Problem definition Employees’ attrition is considered one of the toughest problems the HR department could face. Detecting the cause of such problem and analyzing the affecting factors can lead to a reasonable solution and furthermore predict the attrition of the employees. The main purpose of this study is to build a model that would predict the employees’ attrition.

Exploratory Data Analysis The dataset presents employees survey of IBM HR employee attrition and performance from Kaggle website. It contains 1470 observations and 35 features. A data quality report was generated to view the data types, missing / present values and irregular cardinalities. A heat map was illustrated to view the correlation between the features and DataFrame.Describe() function was applied to calculate the central tendency measures.
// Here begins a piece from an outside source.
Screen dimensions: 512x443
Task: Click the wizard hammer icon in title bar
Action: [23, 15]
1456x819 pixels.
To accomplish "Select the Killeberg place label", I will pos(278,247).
Feature Engineering and Categorical Encoding The exploratory analysis proposed a lead to features with single cardinalities: over18, employee count and standard hours which do not produce values, therefore were excluded. Then, extra tree algorithm was applied as feature selection method. The final step was mapping the categorical features into numerical values dynamically using Pandas.DataFrame.Replace().

Implementing Machine Learning models

Splitting the data into training and testing is mandatory to apply the learning models, which was done by:

Holdout method: the simplest type of cross validation, which was used to separate the dataset into training and the testing sets by the train_test_split() function.
k-fold cross-validation: separates the dataset into train and test sets by splitting dataset into k consecutive folds by the cross_val_score() function.
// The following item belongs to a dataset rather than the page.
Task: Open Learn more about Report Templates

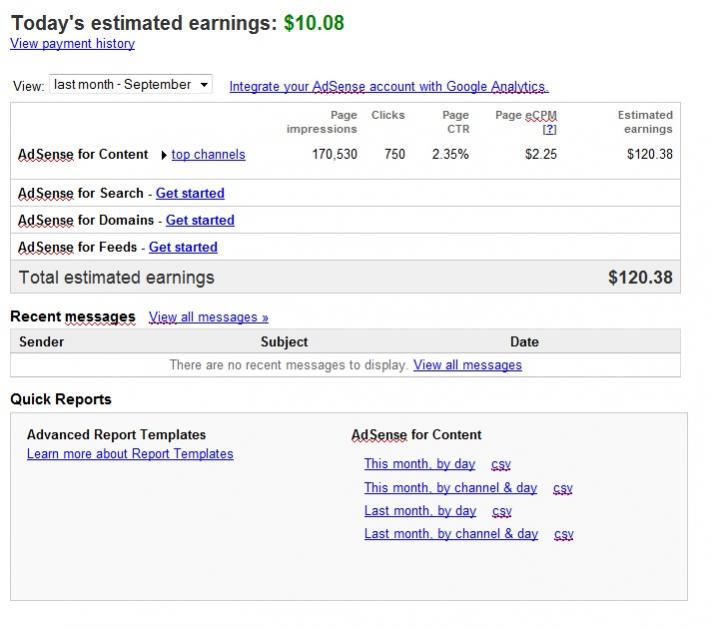Action: coord(130,454)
After preparing the data, 6 learning models were applied:

1- Gaussian Naive Bayes

A supervised learning algorithm based on Bayes’ theorem with the naïve assumption of conditional independence between every pair of features given the value of the class variable.

2- Linear-kernel SVC

SVC represents frontier which best segregates the two classes by hyper-plane/line. It has various options available with kernel, and linear is the applied type in this project since it produces the highest accuracy on this data.

3- Decision tree

DT split the data by using Entropy which control how a DT decides to split the data and draw its boundaries. The depth of the DT that has been applied in the project is maximum 3.

4- K-Nearest Neighbor

KNN algorithm is a type of supervised ML algorithm that calculates the distance of a new data point to all other training data points. The type of distance that has been used in this project is Minkowski distance and the number of neighbors was 4.

5- Neural Network

A neuron in a neural network is a mathematical function that collects and classifies data according to a specific architecture. 100 neurons in one hidden layer has been applied.

6- Random Forest

Random forest is an ensemble learning method for classification. It has been applied in the project to adds additional randomness to the model while growing the tree. Only a random subset of the features was taken into consideration by the algorithm for splitting a node. By this the accuracy of the model was increased compared to decision tree model.

Results

The following chart present the Recall, Precision and Accuracy values for the applied models.

The follwing table shows the accuracies for the applied models per k-folds equal 3 and 10 in the cross validation method.

Algorithms / Accuracy per K-folds	CV=3	CV=10
KNN (k=4)	73	78
SVC (rbf)	52	53
Naïve Bayes	68	73
Neural network	47	58
Decision tree	45	76
Decision tree (entropy)	40	75
Random forest	61	88

Conclusion

Ultimately the project constructed a predicting model to predict employee attrition, by implementing six learning models where the highest are: Decision Tree and Random forest. The accuracy of the models with cross validation lies between 76% and 88%, while the accuracy without cross validation are between 72% and 85%. In conclusion, recommendation to the organization is that it can reduce the rate of attrition by decreasing the overtime for the employees, enhance the monthly income and provide increment in the transportation allowance. By this the organization decrease employees’ attrition.